Your assignment >>
Give the listing again in full, exactly as it appears.

Supplied records: Begin

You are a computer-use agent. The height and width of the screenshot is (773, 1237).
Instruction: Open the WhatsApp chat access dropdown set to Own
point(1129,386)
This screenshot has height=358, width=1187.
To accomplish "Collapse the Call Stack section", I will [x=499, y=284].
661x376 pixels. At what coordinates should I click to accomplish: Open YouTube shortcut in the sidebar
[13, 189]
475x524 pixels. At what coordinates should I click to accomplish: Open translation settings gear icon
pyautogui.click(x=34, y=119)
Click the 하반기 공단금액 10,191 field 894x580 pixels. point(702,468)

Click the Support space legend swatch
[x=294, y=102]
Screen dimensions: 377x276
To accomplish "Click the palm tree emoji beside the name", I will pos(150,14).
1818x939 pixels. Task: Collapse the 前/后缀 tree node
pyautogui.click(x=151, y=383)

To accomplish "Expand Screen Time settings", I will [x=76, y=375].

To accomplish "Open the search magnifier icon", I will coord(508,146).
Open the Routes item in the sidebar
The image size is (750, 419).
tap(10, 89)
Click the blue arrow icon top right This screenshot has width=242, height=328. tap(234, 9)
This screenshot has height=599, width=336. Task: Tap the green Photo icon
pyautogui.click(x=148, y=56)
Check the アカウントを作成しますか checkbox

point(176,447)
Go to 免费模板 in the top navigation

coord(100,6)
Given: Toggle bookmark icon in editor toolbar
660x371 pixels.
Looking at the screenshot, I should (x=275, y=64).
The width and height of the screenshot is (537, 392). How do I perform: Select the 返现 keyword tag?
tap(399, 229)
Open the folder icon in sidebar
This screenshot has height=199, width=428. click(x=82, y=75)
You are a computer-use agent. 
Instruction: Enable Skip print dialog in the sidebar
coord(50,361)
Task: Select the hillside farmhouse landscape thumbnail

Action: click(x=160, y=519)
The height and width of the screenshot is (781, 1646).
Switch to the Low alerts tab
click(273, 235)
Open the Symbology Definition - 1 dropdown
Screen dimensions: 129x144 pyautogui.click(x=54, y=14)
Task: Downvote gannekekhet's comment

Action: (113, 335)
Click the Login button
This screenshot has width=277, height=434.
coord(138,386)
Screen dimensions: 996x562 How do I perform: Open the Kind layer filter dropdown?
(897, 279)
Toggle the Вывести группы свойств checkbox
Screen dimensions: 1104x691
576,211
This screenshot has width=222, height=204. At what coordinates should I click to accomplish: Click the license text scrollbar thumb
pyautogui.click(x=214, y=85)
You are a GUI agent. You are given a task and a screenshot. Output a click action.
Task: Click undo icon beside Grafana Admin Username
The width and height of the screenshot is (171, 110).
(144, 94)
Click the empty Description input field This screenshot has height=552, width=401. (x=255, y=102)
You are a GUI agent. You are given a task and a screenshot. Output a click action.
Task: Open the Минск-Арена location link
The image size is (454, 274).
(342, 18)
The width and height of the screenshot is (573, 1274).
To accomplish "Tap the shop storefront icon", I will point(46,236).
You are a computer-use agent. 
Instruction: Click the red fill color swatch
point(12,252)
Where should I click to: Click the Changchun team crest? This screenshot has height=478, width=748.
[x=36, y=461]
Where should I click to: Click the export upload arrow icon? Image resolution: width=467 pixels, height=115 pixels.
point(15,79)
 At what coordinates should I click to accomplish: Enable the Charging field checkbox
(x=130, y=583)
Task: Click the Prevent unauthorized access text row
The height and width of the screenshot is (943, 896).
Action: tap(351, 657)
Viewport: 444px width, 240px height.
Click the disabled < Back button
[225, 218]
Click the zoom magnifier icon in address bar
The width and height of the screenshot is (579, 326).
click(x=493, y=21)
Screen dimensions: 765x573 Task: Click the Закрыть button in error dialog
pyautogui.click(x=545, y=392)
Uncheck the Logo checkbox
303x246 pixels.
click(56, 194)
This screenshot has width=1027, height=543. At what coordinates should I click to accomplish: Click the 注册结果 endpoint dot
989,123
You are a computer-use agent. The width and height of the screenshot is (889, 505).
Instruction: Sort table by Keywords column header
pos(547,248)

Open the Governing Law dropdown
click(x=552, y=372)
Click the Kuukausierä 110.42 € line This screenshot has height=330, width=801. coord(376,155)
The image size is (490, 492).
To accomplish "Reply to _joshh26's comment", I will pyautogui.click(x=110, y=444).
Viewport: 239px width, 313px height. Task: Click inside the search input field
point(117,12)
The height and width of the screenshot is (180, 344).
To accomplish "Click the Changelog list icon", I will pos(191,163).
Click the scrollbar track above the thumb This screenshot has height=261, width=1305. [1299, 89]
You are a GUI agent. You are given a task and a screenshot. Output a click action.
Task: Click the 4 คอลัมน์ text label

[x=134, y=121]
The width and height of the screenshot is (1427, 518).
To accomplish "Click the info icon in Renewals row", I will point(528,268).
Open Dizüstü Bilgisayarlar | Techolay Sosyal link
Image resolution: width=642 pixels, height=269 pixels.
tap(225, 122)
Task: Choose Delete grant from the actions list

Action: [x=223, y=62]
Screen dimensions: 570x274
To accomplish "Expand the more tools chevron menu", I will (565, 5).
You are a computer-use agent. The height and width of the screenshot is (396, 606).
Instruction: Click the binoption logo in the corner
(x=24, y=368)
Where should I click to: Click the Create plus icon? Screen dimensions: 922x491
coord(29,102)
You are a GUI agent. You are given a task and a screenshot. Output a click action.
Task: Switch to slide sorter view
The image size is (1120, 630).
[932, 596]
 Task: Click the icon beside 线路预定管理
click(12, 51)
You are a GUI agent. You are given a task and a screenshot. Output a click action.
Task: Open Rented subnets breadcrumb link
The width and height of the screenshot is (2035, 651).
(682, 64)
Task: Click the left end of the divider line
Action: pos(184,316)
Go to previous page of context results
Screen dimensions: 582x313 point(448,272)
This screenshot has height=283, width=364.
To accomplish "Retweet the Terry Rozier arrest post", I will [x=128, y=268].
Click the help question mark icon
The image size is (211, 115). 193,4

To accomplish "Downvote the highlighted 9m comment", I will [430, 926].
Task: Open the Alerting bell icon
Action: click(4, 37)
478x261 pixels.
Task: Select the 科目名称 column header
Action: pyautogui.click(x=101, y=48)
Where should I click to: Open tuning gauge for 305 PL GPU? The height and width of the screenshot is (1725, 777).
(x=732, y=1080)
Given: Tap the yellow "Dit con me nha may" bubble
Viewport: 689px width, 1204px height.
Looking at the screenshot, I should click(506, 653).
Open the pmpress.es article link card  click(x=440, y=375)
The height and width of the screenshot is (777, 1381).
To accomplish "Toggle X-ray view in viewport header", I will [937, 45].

Supplied records: End

Task answer >>
You are a computer-use agent. The height and width of the screenshot is (773, 1237).
Instruction: Open the WhatsApp chat access dropdown set to Own
point(1129,386)
This screenshot has height=358, width=1187.
To accomplish "Collapse the Call Stack section", I will [x=499, y=284].
661x376 pixels. At what coordinates should I click to accomplish: Open YouTube shortcut in the sidebar
[13, 189]
475x524 pixels. At what coordinates should I click to accomplish: Open translation settings gear icon
pyautogui.click(x=34, y=119)
Click the 하반기 공단금액 10,191 field 894x580 pixels. point(702,468)

Click the Support space legend swatch
[x=294, y=102]
Screen dimensions: 377x276
To accomplish "Click the palm tree emoji beside the name", I will pos(150,14).
1818x939 pixels. Task: Collapse the 前/后缀 tree node
pyautogui.click(x=151, y=383)

To accomplish "Expand Screen Time settings", I will [x=76, y=375].

To accomplish "Open the search magnifier icon", I will coord(508,146).
Open the Routes item in the sidebar
The image size is (750, 419).
tap(10, 89)
Click the blue arrow icon top right This screenshot has width=242, height=328. tap(234, 9)
This screenshot has height=599, width=336. Task: Tap the green Photo icon
pyautogui.click(x=148, y=56)
Check the アカウントを作成しますか checkbox

point(176,447)
Go to 免费模板 in the top navigation

coord(100,6)
Given: Toggle bookmark icon in editor toolbar
660x371 pixels.
Looking at the screenshot, I should (x=275, y=64).
The width and height of the screenshot is (537, 392). How do I perform: Select the 返现 keyword tag?
tap(399, 229)
Open the folder icon in sidebar
This screenshot has height=199, width=428. click(x=82, y=75)
You are a computer-use agent. 
Instruction: Enable Skip print dialog in the sidebar
coord(50,361)
Task: Select the hillside farmhouse landscape thumbnail

Action: click(x=160, y=519)
The height and width of the screenshot is (781, 1646).
Switch to the Low alerts tab
click(273, 235)
Open the Symbology Definition - 1 dropdown
Screen dimensions: 129x144 pyautogui.click(x=54, y=14)
Task: Downvote gannekekhet's comment

Action: (113, 335)
Click the Login button
This screenshot has width=277, height=434.
coord(138,386)
Screen dimensions: 996x562 How do I perform: Open the Kind layer filter dropdown?
(897, 279)
Toggle the Вывести группы свойств checkbox
Screen dimensions: 1104x691
576,211
This screenshot has width=222, height=204. At what coordinates should I click to accomplish: Click the license text scrollbar thumb
pyautogui.click(x=214, y=85)
You are a GUI agent. You are given a task and a screenshot. Output a click action.
Task: Click undo icon beside Grafana Admin Username
The width and height of the screenshot is (171, 110).
(144, 94)
Click the empty Description input field This screenshot has height=552, width=401. (x=255, y=102)
You are a GUI agent. You are given a task and a screenshot. Output a click action.
Task: Open the Минск-Арена location link
The image size is (454, 274).
(342, 18)
The width and height of the screenshot is (573, 1274).
To accomplish "Tap the shop storefront icon", I will point(46,236).
You are a computer-use agent. 
Instruction: Click the red fill color swatch
point(12,252)
Where should I click to: Click the Changchun team crest? This screenshot has height=478, width=748.
[x=36, y=461]
Where should I click to: Click the export upload arrow icon? Image resolution: width=467 pixels, height=115 pixels.
point(15,79)
 At what coordinates should I click to accomplish: Enable the Charging field checkbox
(x=130, y=583)
Task: Click the Prevent unauthorized access text row
The height and width of the screenshot is (943, 896).
Action: tap(351, 657)
Viewport: 444px width, 240px height.
Click the disabled < Back button
[225, 218]
Click the zoom magnifier icon in address bar
The width and height of the screenshot is (579, 326).
click(x=493, y=21)
Screen dimensions: 765x573 Task: Click the Закрыть button in error dialog
pyautogui.click(x=545, y=392)
Uncheck the Logo checkbox
303x246 pixels.
click(56, 194)
This screenshot has width=1027, height=543. At what coordinates should I click to accomplish: Click the 注册结果 endpoint dot
989,123
You are a computer-use agent. The width and height of the screenshot is (889, 505).
Instruction: Sort table by Keywords column header
pos(547,248)

Open the Governing Law dropdown
click(x=552, y=372)
Click the Kuukausierä 110.42 € line This screenshot has height=330, width=801. coord(376,155)
The image size is (490, 492).
To accomplish "Reply to _joshh26's comment", I will pyautogui.click(x=110, y=444).
Viewport: 239px width, 313px height. Task: Click inside the search input field
point(117,12)
The height and width of the screenshot is (180, 344).
To accomplish "Click the Changelog list icon", I will pos(191,163).
Click the scrollbar track above the thumb This screenshot has height=261, width=1305. [1299, 89]
You are a GUI agent. You are given a task and a screenshot. Output a click action.
Task: Click the 4 คอลัมน์ text label

[x=134, y=121]
The width and height of the screenshot is (1427, 518).
To accomplish "Click the info icon in Renewals row", I will point(528,268).
Open Dizüstü Bilgisayarlar | Techolay Sosyal link
Image resolution: width=642 pixels, height=269 pixels.
tap(225, 122)
Task: Choose Delete grant from the actions list

Action: [x=223, y=62]
Screen dimensions: 570x274
To accomplish "Expand the more tools chevron menu", I will (565, 5).
You are a computer-use agent. The height and width of the screenshot is (396, 606).
Instruction: Click the binoption logo in the corner
(x=24, y=368)
Where should I click to: Click the Create plus icon? Screen dimensions: 922x491
coord(29,102)
You are a GUI agent. You are given a task and a screenshot. Output a click action.
Task: Switch to slide sorter view
The image size is (1120, 630).
[932, 596]
 Task: Click the icon beside 线路预定管理
click(12, 51)
You are a GUI agent. You are given a task and a screenshot. Output a click action.
Task: Open Rented subnets breadcrumb link
The width and height of the screenshot is (2035, 651).
(682, 64)
Task: Click the left end of the divider line
Action: pos(184,316)
Go to previous page of context results
Screen dimensions: 582x313 point(448,272)
This screenshot has height=283, width=364.
To accomplish "Retweet the Terry Rozier arrest post", I will [x=128, y=268].
Click the help question mark icon
The image size is (211, 115). 193,4

To accomplish "Downvote the highlighted 9m comment", I will [430, 926].
Task: Open the Alerting bell icon
Action: click(4, 37)
478x261 pixels.
Task: Select the 科目名称 column header
Action: pyautogui.click(x=101, y=48)
Where should I click to: Open tuning gauge for 305 PL GPU? The height and width of the screenshot is (1725, 777).
(x=732, y=1080)
Given: Tap the yellow "Dit con me nha may" bubble
Viewport: 689px width, 1204px height.
Looking at the screenshot, I should click(506, 653).
Open the pmpress.es article link card  click(x=440, y=375)
The height and width of the screenshot is (777, 1381).
To accomplish "Toggle X-ray view in viewport header", I will [937, 45].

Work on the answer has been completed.